William Minvielle

The purpose of the PhD thesis of William Minvielle is to design numerical techniques to address the homogenization of equations, the coefficients of which exhibit small scale random heterogeneities. Such equations are often used to model heterogeneous media (composite materials, concrete, subsurface media, …). Solving such partial differential equations is prohibitively expensive due to the discrepancy of scales between the characteristic size of the heterogeneities and the size of the macroscopic domain that is to be considered.

One may use homogenization theory to reduce the complexity of this task and substitute the random, fine scale oscillating coefficients of the equation with constant, deterministic homogenized coefficients. These coefficients are defined using an ergodic average, which is challenging to compute in practice. The thesis introduces, studies and compares variance reduction methods (antithetic variables, control variate, quasi random structures) useful for the Monte-Carlo approximation of these coefficients. Significant variance reduction ratios have been obtained for each of the proposed methods.

We now briefly review each work composing this thesis.

The first work that has been performed consists in investigating how to use the technique of antithetic variables to obtain a better approximation of the apparent properties (that is, estimates with a smaller confidence interval, namely less statistical noise, at equal computational costs). Such a technique is widely used in other fields of applications. It is a generic technique which consists in generating, together with each random realization of the material, another realization (a so-called antithetic realization), which is somehow a mirror of the former. The technique is easy to implement, and provides interesting gains in efficiency in comparison to a standard Monte Carlo approach. In some previous works, not funded by the Labex MMCD, we have explored this technique for materials described by a linear constitutive law. Within the thesis of W. Minvielle, we have extended the approach to nonlinear materials (think e.g. of finite deformation elasticity). We have observed that the nonlinearity does not affect the efficiency of the approach. Computational gains are similar for either linear or nonlinear materials.

The antithetic variable technique is very generic and does not exploit much of the specificities of the problem. The subsequent works that we have performed exploit much more the structure of the random homogenization problems. They lead to much larger computational gains.

We have next proposed a variance reduction procedure, based on the control variate technique, to again obtain estimates of the apparent homogenized tensor with a smaller statistical error than standard Monte Carlo approaches.
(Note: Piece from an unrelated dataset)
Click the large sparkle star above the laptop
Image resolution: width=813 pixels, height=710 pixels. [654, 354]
The control variate technique is based on using a surrogate model, somewhat in the spirit of a preconditionner. This surrogate model should be simple enough such that the mean (over all realizations of the microstructure) of its response should be computable, and close enough to the reference model such that its fluctuations look alike those of the reference model. The idea of the control variate technique is essentially to subtract the fluctuations of the surrogate model from those of the reference model. In the control variate approach, the reduced model is problem dependent: the better it is, the larger the computational gain. The surrogate model that we have used here is inspired by a weakly stochastic approach previously introduced by A. Anantharaman and C. Le Bris to describe periodic models perturbed by rare defects. This reduced model provides an accurate description of the material in the case when defects are indeed rare. We have used that reduced model in the regime when defects are not rare (see Figure on the left below). As such, it is thus not accurate (and it is not meant to be), but it provides enough information on the reference model to allow for an overall improvement in full-field computations of the homogenized properties (see Figure on the right below).
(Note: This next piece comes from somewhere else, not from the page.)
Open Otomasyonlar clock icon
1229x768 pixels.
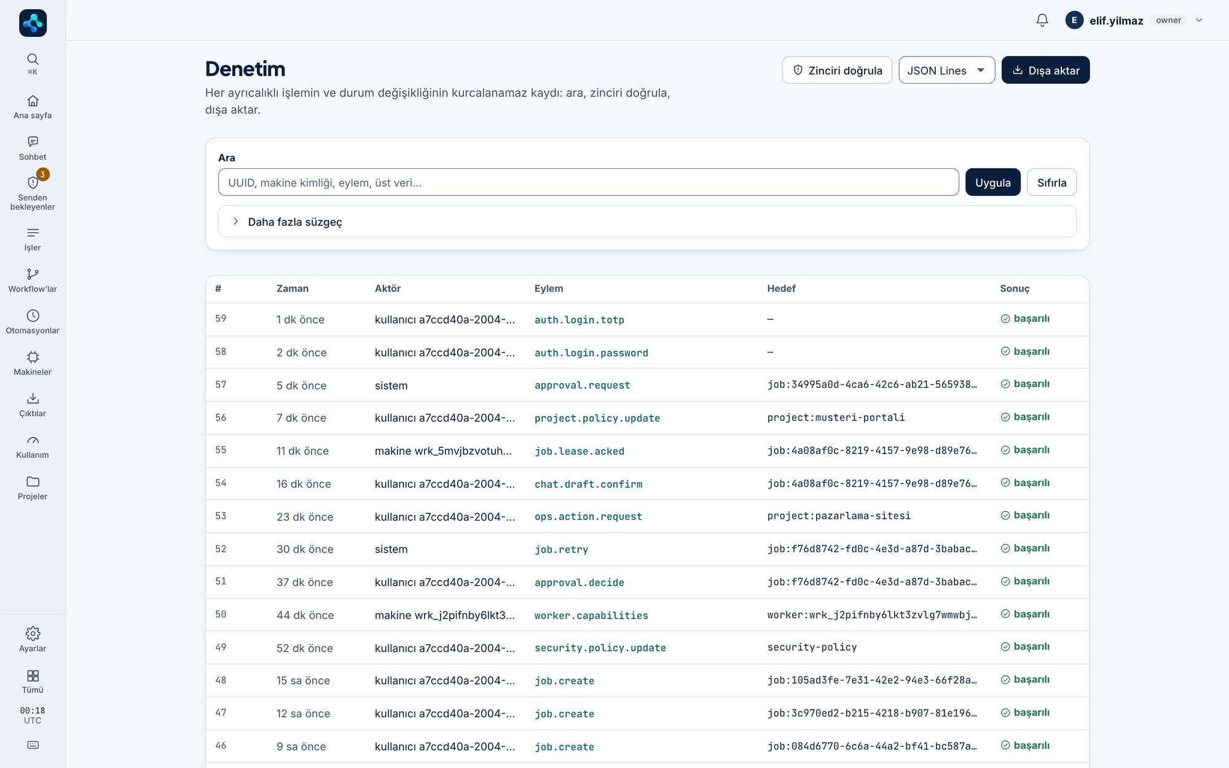click(x=33, y=315)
The third topic that has been investigated concerns the possibility to use a technique based on computing the corrector equation only for selected environments. These environments are chosen based on the fact that their statistics in the finite supercell matches the statistics of the materials in the infinite supercell. A first approach is to consider microstructures such that the apparent volumic fraction in the supercell is equal to the asymptotic value. A variant consists in generating many microstructures, and only retaining the small proportion of those for which the apparent volumic fraction is close to the asymptotic value (see Figure below). Of course, higher order descriptors, beyond the volumic fraction, may (and have been) used. In that technique, we thus a priori select the good environments (i.e. microstructures). The apparent homogenized properties are only computed for these selected environments.

This method yields an approximation of the homogenized matrix with a smaller error that standard approximations. We have demonstrated the efficiency of the approach for various types of random materials (see Figure below), including composite materials with randomly located inclusions.

Publications:

Le Bris, C., Legoll, F., and Minvielle, W., (2016), Special Quasirandom Structures: a selection approach for stochastic homogenization, Monte Carlo Methods and Applications, 22 (1), 25-54. (HAL preprint 01194480).

Legoll, F., and Minvielle, W., (2015), A control variate approach based on a defect-type theory for variance reduction in stochastic homogenization, SIAM Multiscale Modeling and Simulation, 13 (2), 519-550 (HAL preprint 01053459).

Legoll, F., Minvielle, W., Obliger, A. and Simon, M., (2015), A parameter identification problem in stochastic homogenization, ESAIM Proceedings, 48, 190-214 (HAL preprint 00942730).

Legoll, F., and Minvielle, W., (2015), Variance reduction using antithetic variables for a nonlinear convex stochastic homogenization problem, Discrete and Continuous Dynamical Systems – S, 8 (1), 1-27 (HAL preprint 00784187).